De su fallecimiento recuerdo una suerte de evento rockero y triste en el campo de deportes del Colegio Madrid, donde se hablaba de Carlos y se callaba sobre su suicidio, los y las maestras se sentían nerviosas, como imaginado que si lo mencionaba mucho, eso de quitarse la vida se fuera a convertir una moda adolescente.

A los diecisiete la muerte me agarró asustada con otro militar: mi abuelo paterno que se fue a morir entre mis brazos, afianzado de mi mano como si fuera la vida misma y diciendo quién sabe que cosas, lo lloré muchísimo, de amor y de susto.

Hace unos años, como en cascada, se fue mi abuela materna a quien amaba irremediablemente como una maestra de la vida, la que me enseñó a cocinar y a entender que la tierra es redonda y no se vive igual en México que en Francia o en Arabia Saudita.

En menos de un año, su esposo, mi abuelo Zeca, un portugués amoroso y jovial, que hizo de mi segundo padre, se fue tras ella con las mejores intenciones de amarla en «la vida después de la vida» en que él creía fervientemente.

Lo cierto es que con el tiempo cada vez entendí con más cordura la muerte y por eso aprendí a amar más a la vida. En estos años he visto morir a mucha gente en Cancún, a niños con VIH/SIDA, a sus madres y a algunos hombres jóvenes y asustados.

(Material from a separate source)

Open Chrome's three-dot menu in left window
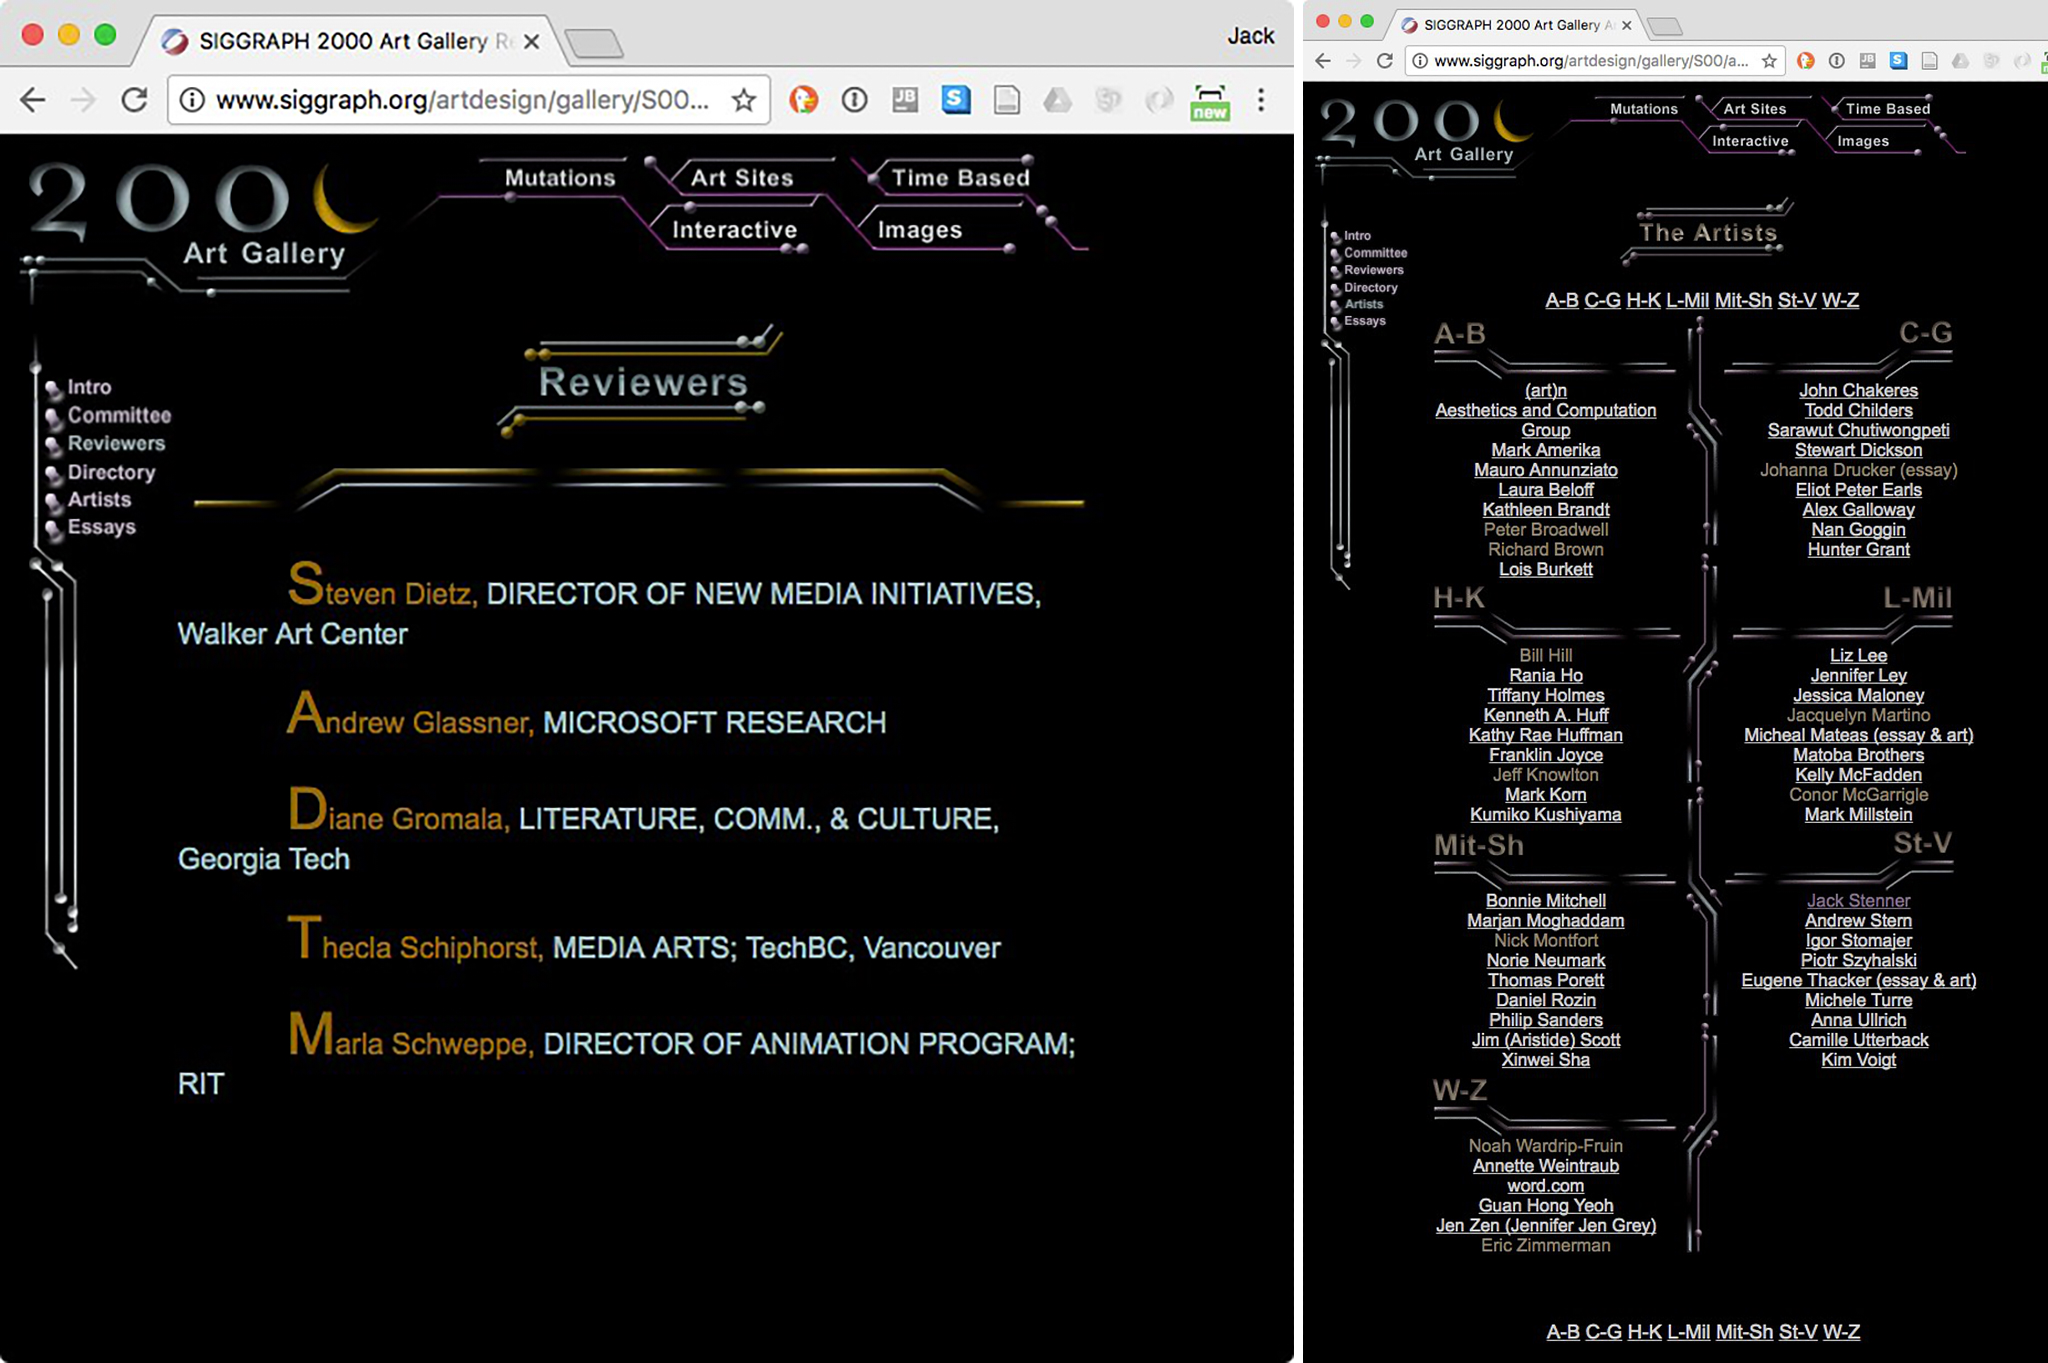The image size is (2048, 1363). tap(1261, 100)
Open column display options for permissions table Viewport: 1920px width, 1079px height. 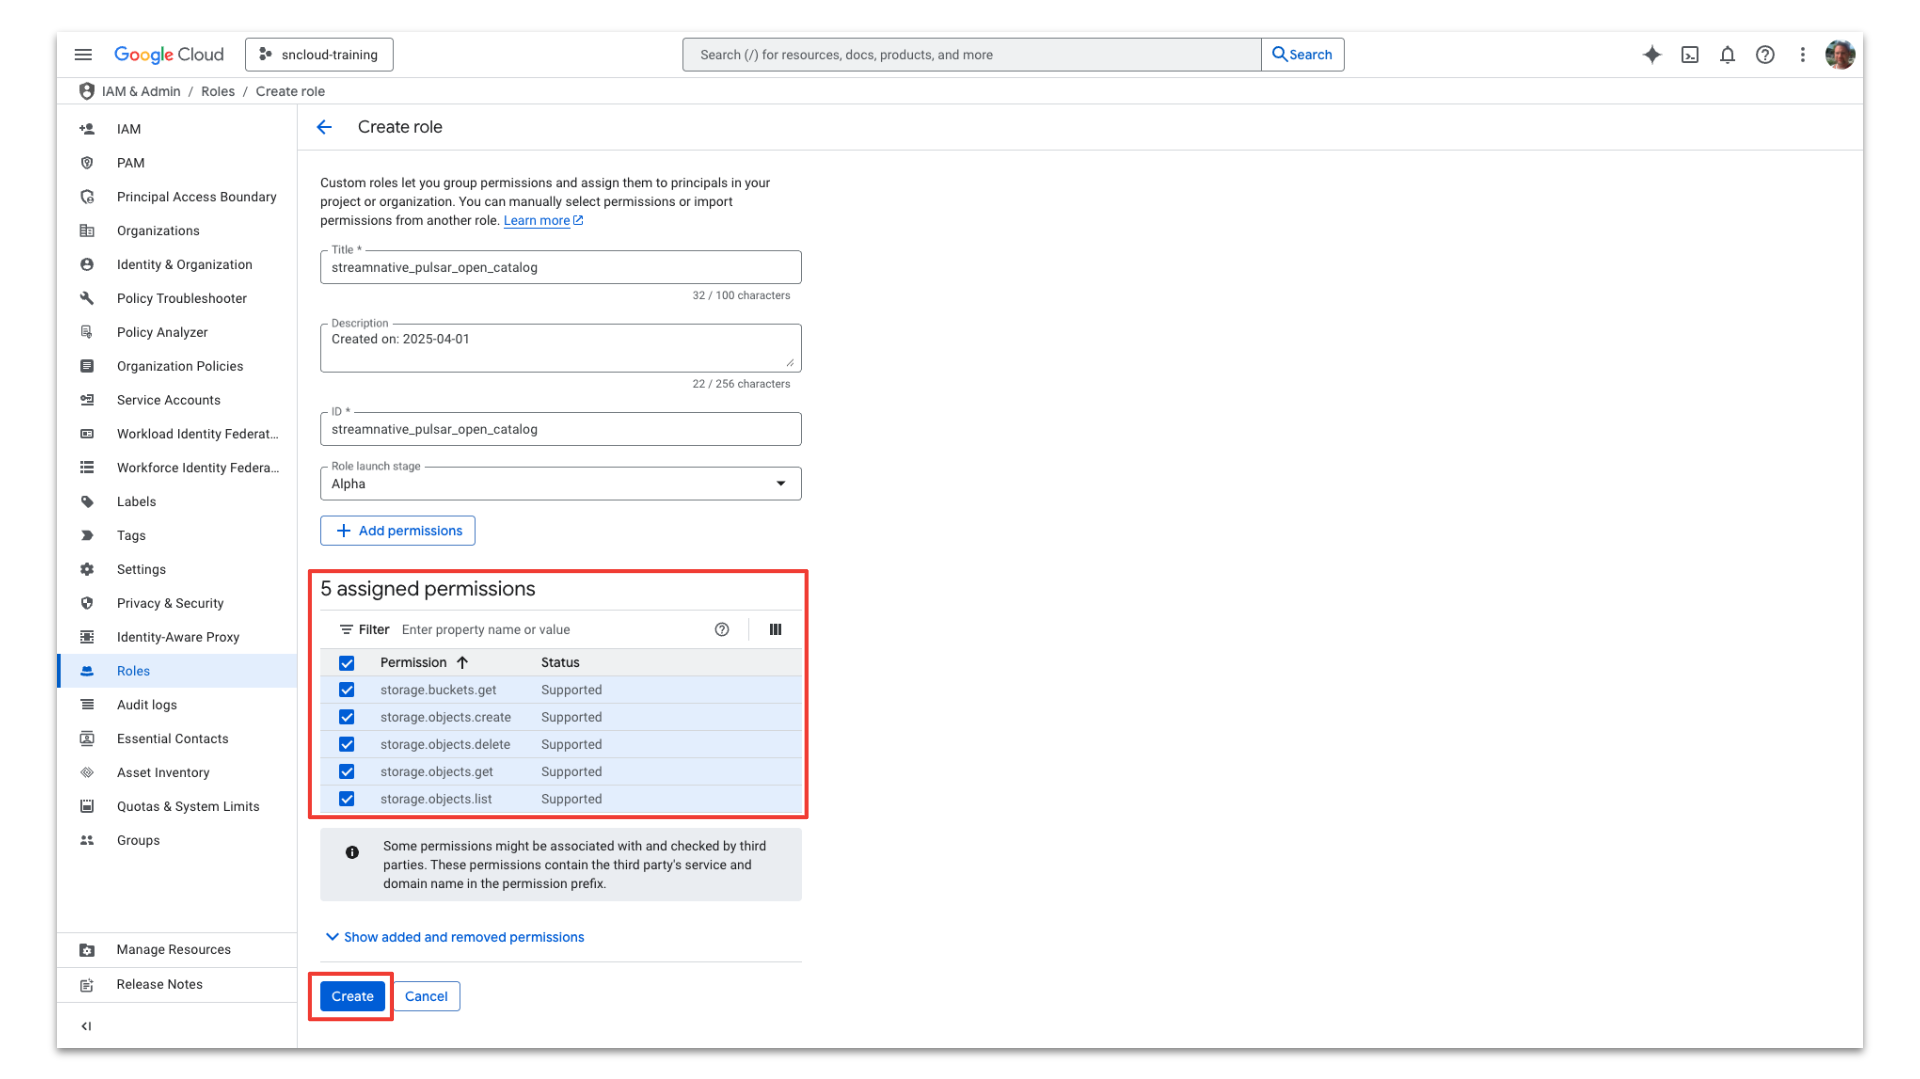[776, 629]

A mi, me he visto morir y renacer dos veces y, finalmente, hace un par de años despedí a mi madre, que le dio una batalla campal a la Parca, negoció con ella tres años de casi morirse, pero nada; de ella heredé la necedad para enfrentar el destino manifiesto.

Es curioso, este fin de semana la gente salió a la calle a ver a sus muertos y muertas, a darles bebidas, mucbilpollo y tamales en un Hanal Pixan y otras a llenar de cempazuchil las tumbas y mausoleos.

¿Y yo, y muertas y muertos? Pensé mientras fotografiaba las bellas y coloridas ofrendas y leía calaveras.

Yo nunca he visitado la tumba de mi madre que yace junto a su padre y su madre en un mausoleo del Distrito Federal; apenas caigo en cuenta que a mis muertos los gozo diariamente, les brindo seguido un tequila o un vino, les honro con su alegría y sus fados portugueses, les veo en las fotos enmarcadas por toda mi casa.

A mis muertos y muertas les canto y les hablo como si estuvieran vivas, les pido consejo y bendición en momentos difíciles; les llevo en el alma y en el cuerpo, en el gozo de la vida, en la certeza del recuerdo imborrable.

Tal vez por eso me sorprende tanto descubrir que los panteones tienen tan poco sentido para mi; que pienso en frase la favorita de mi abuela Marie Rose: en vida, hermana, en vida. Y entiendo el privilegio de haber sido criada sin miedo a la muerte, con amor a la vida, propia y ajena. Eso si, me queda claro que siempre es mejor recibir flores y amores estando en este mundo. ¿No cree usted?.